On the power optimisation side, Osborne said the company is exploring heating, ventilation and air conditioning (HVAC) optimisation, though he did not elaborate on the specifics.
He also said TAIL is being used to crack down on telecommunications scams, an area where Telstra and other carriers have faced regulatory pressure over the past year.
“There are a lot of scams going on globally in the mobile space - people sending scams with SMS; people calling up and asking you to call back, and it's very expensive to call. We're employing countermeasures [against these now].
“We're also interested in people that are exploiting our products - using our products and costing us a lot of money that shouldn't be in their pockets, [that] shouldn't be taken from our shareholders, [and] shouldn't be impacting our customers.
“We've found a great way to prevent those things from happening.”
The work dates back less than six months, with Osborne revealing that Telstra had engaged IBM to stand up an applied data science platform to enable TAIL to operate.
“We had the people, the smarts; we had the use cases, the opportunities were there for us; and we had the data,” he said. “We just didn't have a platform.
“Going back to December 2019, we started a partnership with IBM. This partnership has been absolutely exemplary.
“We have symbiotic end states. IBM was very interested in getting more experience and exposure to using their platforms with Kubernetes and Kubeflow, and we were very interested in using those and scaling that up within our business.
“We now have an incredible machine learning platform, [and] our data scientists are now fed and watered.”
Osborne said the data science platform enabled his team to perform rapid investigations and to scale up to production use cases quickly, based on the needs of the Networks business.
“As we become more popular, which is what's happening in the business at the moment, we can add more machines, we can put more into the cluster and scale up the resources as we need it to be,” he said.
Under the hood
IBM’s AI technical specialist Adam Makarucha said the applied data science platform was deployed over December and January.
It has initially been built on top of native Kubernetes but there are plans to move it to Red Hat's OpenShift container management platform, now that version 4.3 of OpenShift supports Power System.
On the hardware side, Marakucha said there is a “total of six machines, six nodes.”
“It doesn't seem like a lot of compute, but what is key in this deployment is each one of these nodes has GPU acceleration,” he said.
“That really means that the total amount of compute and power in this machine actually far exceeds what you would expect out of a six node system. In fact, it's probably in the order of 160 nodes in total performance.
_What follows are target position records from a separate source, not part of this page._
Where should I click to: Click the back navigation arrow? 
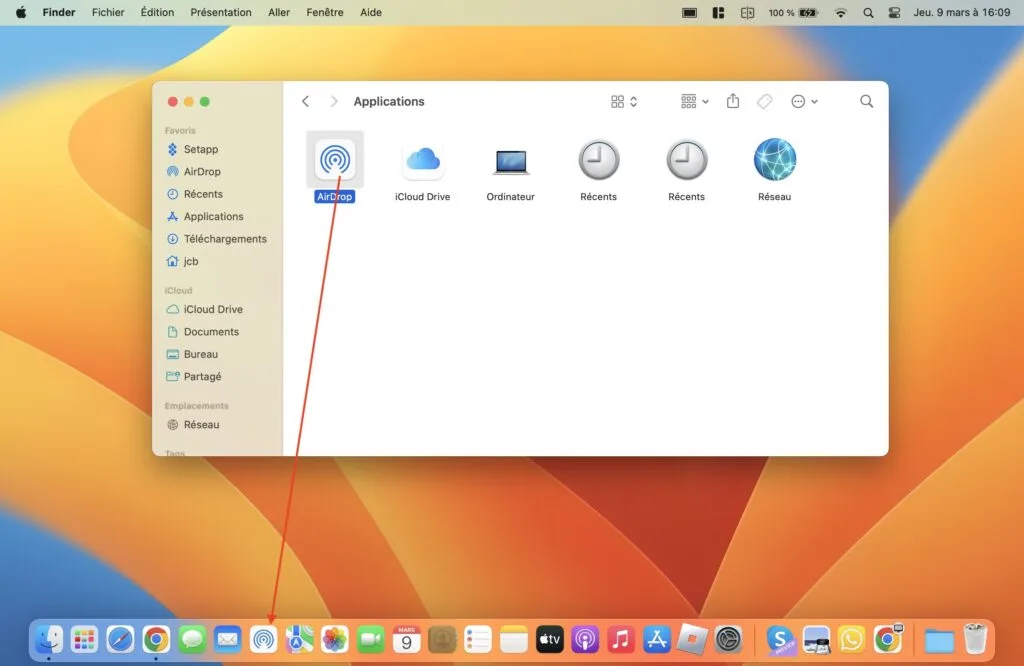click(306, 101)
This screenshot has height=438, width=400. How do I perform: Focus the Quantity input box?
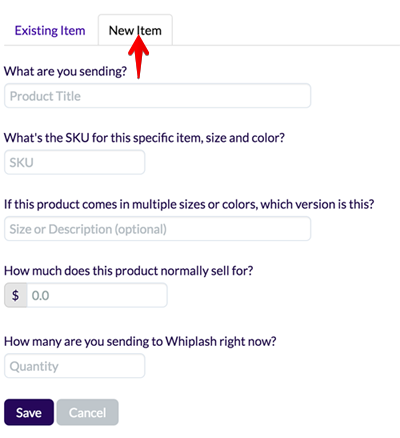74,366
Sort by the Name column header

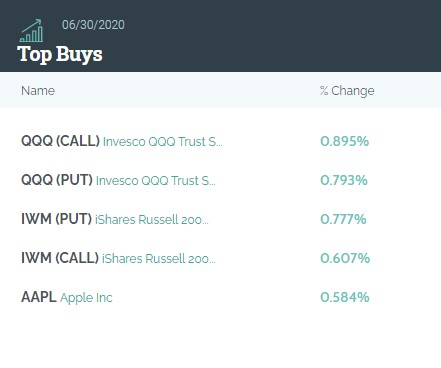click(38, 91)
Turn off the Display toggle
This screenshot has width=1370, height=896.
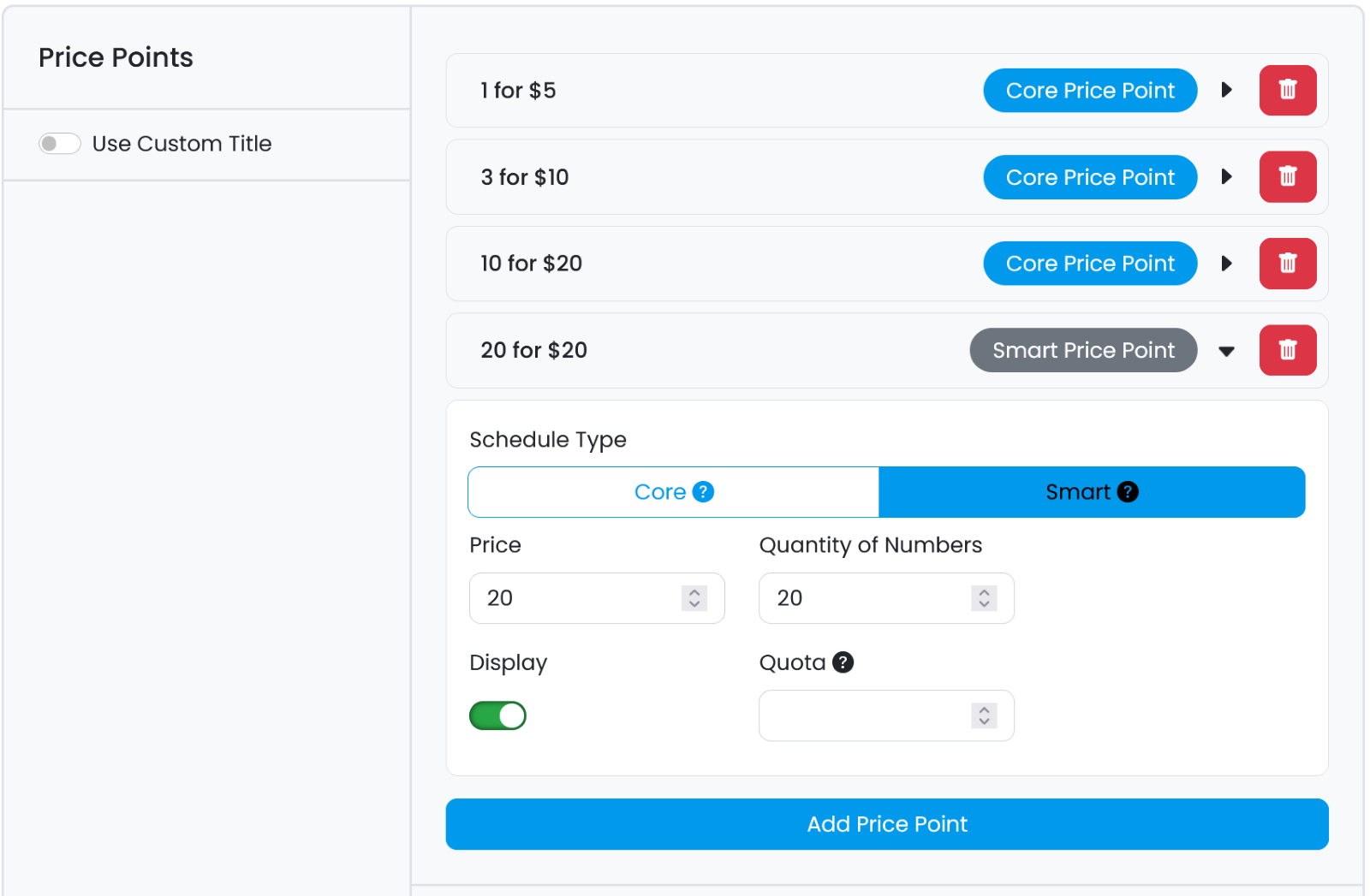pos(497,715)
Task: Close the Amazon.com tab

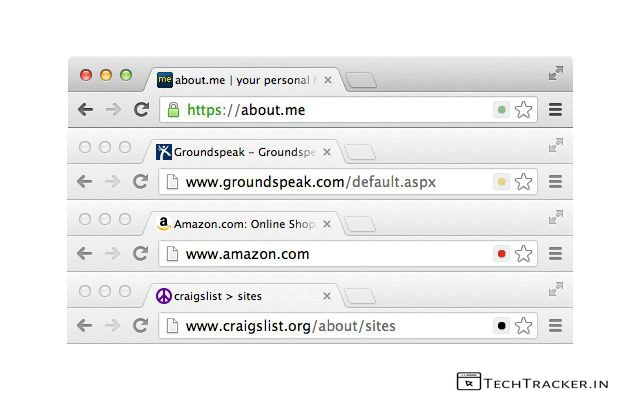Action: point(327,224)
“There is a total of 237.6 Teraflops of [GPU] single precision performance in this platform.”
Marakucha said that although Telstra wanted to use the Power System AC922s, it also wanted to reuse Cisco UCS hardware and other equipment and services it had already invested in.
“We could have just gone down the route of using an x86 based cluster but Telstra wanted to bring in the AC922s specifically because of the advantage they have for doing deep learning on very large data sets and large models,” Marakucha said.
While such mixed environments could be hard to manage, he said, Kubernetes was able to take on much of that.
Marakucha also said that the environment had been configured to set some limits on the amount of resource a single data scientist could use at any one time, to prevent it becoming monopolised.
“If you're a data scientist out there, you probably do what I do when I do any data science: I try and get as many cores and as much compute as I possibly can, even if I'm not going to use it all at the same time,” he said.
“Lots of the data scientists in this environment were doing the same thing, which meant we quickly ran out of compute, because we were consuming all the cores.
“So what we did is we hard locked the number of cores down to two and this meant we had flexibility because Kubernetes is nice in that if you ask for a request of two cores, you are guaranteed that as a minimum but it allows you to scale to more if there is more available.
“We've just locked some configurations to prevent over-provisioning.”